Some of the protesters in running battles with the police.

Some of the protesters in running battles with the police.

Dozens of people, including journalists, were seriously injured in the Zimbabwean capital Harare on Wednesday following clashes between police and anti-government protestors who were pressing President Robert Mugabe’s government to halt its plan to introduce bond notes as the cash crisis continues.

The protestors also called on the Zimbabwean strongman to step down immediately for allegedly failing to run the southern African country.

Heavily-armed police details pounced on about 2,000 placard-carrying demonstrators who were marching to the Ministry of Finance and parliament to present a petition of their grievances.

A protester with discarded bearers cheques.

A protester with discarded bearers cheques.

The police assaulted the peaceful marchers with baton sticks resulting in the protestors retaliating with stones leading to running street skirmishes. During the disturbances, a makeshift police station located in Harare’s central business district had its windows smashed by the protestors.

The anti-riot police then fired teargas and used water cannons to disperse the demonstrators who passed through President Mugabe’s office chanting “Mugabe Must Go.”

The police also used the water cannons to disperse people at the headquarters of the main opposition Movement for Democratic Change where former Prime Minister Morgan Tsvangirai was holding a meeting with his party’s leadership.

The protest was crushed by police despite an order granted by the country’s High Court on Tuesday ordering the compelling the police to respect the marchers. The court interdict was issued after police had initially indicated that they would not allow the demonstrators to stage the planned protests.

One of the injured journalists.

One of the injured journalists.

One of the leaders of the protest, Jacob Ngarivhume, condemned the police action.

“The march was going on very well and peacefully until the police, despite a court permission for us to march, descended on the marchers in the process they (the police) injured dozens of marchers and journalists who were carrying out their duties” said Ngarivhume.

Foster Dongozi, secretary general of the Zimbabwe Union of Journalists, criticized the police for assaulting journalists.

“So far we have received reports that five journalists were injured while some had their equipment damaged.
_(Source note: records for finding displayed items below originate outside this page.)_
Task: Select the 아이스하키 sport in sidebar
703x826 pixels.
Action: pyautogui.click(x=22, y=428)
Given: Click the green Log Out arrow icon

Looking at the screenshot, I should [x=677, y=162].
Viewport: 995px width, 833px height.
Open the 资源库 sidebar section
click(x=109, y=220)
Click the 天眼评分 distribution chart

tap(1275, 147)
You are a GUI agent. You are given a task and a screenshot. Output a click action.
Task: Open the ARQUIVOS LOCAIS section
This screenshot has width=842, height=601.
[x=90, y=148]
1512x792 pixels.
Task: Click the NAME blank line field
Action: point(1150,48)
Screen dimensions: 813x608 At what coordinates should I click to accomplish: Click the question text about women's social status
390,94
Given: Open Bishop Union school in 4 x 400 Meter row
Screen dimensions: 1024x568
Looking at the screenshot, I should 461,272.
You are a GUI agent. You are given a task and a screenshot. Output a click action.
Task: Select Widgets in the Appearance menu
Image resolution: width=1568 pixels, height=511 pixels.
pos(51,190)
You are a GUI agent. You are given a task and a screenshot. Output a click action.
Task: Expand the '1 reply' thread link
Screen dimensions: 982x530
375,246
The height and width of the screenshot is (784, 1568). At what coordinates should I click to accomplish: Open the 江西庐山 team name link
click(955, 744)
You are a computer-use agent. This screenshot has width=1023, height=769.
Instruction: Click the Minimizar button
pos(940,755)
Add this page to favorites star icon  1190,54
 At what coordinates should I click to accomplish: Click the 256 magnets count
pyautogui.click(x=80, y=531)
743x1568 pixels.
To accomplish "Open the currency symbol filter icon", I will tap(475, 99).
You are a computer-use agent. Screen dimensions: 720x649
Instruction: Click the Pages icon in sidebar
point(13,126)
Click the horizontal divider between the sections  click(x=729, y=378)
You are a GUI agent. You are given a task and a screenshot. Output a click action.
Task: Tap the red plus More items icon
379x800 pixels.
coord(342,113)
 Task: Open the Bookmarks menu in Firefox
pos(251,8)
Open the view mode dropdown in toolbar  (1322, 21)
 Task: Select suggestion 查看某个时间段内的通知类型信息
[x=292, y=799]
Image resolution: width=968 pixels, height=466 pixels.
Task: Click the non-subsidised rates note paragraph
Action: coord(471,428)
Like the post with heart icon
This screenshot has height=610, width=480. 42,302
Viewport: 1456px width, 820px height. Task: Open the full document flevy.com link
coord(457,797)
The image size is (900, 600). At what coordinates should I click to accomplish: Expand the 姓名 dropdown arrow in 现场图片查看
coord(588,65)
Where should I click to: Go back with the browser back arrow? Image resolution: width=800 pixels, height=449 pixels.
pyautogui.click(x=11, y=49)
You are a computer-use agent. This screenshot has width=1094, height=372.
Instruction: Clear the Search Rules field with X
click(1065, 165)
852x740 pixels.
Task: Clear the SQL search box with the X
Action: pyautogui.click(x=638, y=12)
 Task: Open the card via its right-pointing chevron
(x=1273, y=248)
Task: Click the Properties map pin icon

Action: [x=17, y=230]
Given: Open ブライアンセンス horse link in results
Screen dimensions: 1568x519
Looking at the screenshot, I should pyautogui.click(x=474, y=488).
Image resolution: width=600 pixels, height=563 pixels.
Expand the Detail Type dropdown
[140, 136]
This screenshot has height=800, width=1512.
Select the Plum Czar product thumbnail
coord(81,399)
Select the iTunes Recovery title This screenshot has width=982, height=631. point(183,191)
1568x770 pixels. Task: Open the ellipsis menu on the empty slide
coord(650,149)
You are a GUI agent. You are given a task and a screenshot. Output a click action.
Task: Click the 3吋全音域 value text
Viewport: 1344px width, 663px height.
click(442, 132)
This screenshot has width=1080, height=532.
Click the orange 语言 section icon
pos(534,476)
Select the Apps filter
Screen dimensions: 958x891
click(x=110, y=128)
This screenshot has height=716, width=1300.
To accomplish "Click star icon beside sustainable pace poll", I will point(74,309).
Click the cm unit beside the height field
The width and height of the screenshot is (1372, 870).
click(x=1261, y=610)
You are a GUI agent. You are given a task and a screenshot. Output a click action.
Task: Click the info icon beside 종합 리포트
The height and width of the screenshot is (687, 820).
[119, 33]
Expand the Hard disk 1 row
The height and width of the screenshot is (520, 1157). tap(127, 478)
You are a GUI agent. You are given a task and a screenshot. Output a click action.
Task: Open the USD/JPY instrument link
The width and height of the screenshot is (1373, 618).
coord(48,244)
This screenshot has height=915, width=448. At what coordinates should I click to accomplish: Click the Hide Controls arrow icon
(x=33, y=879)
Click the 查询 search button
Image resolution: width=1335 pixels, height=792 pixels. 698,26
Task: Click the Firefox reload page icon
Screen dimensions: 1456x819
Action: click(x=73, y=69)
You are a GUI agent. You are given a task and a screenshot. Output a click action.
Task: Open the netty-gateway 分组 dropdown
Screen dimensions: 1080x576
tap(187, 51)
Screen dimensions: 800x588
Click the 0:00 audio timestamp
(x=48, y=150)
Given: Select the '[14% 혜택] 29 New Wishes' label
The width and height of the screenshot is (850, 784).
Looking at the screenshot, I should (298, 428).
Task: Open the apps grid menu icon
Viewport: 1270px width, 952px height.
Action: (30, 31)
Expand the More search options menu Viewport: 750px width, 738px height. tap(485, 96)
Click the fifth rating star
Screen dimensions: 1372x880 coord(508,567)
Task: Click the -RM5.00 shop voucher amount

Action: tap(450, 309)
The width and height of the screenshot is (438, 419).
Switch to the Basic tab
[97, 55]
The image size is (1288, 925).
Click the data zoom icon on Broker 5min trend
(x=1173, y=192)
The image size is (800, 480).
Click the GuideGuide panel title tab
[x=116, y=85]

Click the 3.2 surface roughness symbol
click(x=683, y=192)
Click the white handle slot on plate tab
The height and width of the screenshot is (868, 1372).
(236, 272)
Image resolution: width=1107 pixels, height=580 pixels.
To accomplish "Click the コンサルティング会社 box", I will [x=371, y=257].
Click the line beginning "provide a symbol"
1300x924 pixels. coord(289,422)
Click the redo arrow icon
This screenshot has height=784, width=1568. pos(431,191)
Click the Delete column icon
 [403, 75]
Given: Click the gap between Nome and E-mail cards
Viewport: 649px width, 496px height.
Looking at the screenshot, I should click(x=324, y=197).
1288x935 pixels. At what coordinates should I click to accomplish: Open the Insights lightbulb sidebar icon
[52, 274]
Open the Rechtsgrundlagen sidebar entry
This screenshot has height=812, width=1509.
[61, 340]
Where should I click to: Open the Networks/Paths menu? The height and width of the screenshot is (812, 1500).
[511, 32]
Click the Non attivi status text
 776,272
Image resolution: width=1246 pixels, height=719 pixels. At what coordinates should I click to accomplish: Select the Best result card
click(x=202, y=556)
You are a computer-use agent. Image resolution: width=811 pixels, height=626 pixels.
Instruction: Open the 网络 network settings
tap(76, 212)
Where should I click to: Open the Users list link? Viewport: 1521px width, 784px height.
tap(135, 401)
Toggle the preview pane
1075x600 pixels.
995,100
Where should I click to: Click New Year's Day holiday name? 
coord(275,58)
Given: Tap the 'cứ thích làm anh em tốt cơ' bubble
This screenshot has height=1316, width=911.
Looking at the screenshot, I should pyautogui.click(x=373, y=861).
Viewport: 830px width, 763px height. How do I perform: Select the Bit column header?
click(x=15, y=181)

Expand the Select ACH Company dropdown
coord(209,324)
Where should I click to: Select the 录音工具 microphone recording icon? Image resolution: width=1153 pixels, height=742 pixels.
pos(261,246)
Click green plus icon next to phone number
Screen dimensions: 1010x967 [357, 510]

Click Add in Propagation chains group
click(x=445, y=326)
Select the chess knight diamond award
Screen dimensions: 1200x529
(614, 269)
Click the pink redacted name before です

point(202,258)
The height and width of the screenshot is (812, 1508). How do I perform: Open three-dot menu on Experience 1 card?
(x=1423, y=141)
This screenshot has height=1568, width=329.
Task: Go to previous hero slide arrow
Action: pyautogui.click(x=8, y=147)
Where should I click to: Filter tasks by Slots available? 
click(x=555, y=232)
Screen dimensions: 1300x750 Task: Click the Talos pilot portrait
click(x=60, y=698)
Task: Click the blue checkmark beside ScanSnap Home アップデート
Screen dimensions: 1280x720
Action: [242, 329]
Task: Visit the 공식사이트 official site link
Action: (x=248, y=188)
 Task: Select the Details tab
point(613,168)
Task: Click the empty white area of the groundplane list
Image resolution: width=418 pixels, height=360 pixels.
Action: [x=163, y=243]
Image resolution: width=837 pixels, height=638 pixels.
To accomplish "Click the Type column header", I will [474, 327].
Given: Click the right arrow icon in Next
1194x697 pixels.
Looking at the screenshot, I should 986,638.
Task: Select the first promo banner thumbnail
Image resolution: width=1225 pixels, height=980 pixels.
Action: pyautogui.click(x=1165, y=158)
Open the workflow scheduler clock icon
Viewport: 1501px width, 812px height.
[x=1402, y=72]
We urge authorities to ensure that journalists are protected during the course of their work and we also condemn the police for brutally attacking members of the press,”
said Dongozi.

Spokesperson of the #Tajamuka-Sesijikile Campaign, Promise Mkwananzi, said the police action was “a serious indictment” on President Mugabe, adding that the government should respond to the demands of citizens.
“This is just a start as we said we will build and escalate as we draw close to our August 31 deadline for Mugabe to step down,” said

Mkwananzi said, “We want to warn the police against acting unlawfully and brutally towards lawful and peaceful citizens who have permission to express their legitimate concerns against the government. Mugabe and his government need to step aside and allow citizens to rebuild their country.”

Police spokesperson Senior Assistant Commissioner Charity Charamba told Studio 7 by phone that the protestors were the ones that attacked the police first.

“Our officers only acted in self-defense after the demonstrators started throwing stones at them. We will not allow lawlessness in this country,” said Charamba.

The government plans introduce bond notes in October this year backed by a $200 million Africa Import and Export Bank facility as an incentive for exporters to produce more goods, which will in turn generate the much-needed foreign currency for the country.

But many Zimbabweans suspect that the authorities are planning to bring the Zimbabwean currency through the back door.

Zimbabwe’s historic hyperinflation forced the country to abandon its local dollar resulting in it adopting a multiple currency system in 2009.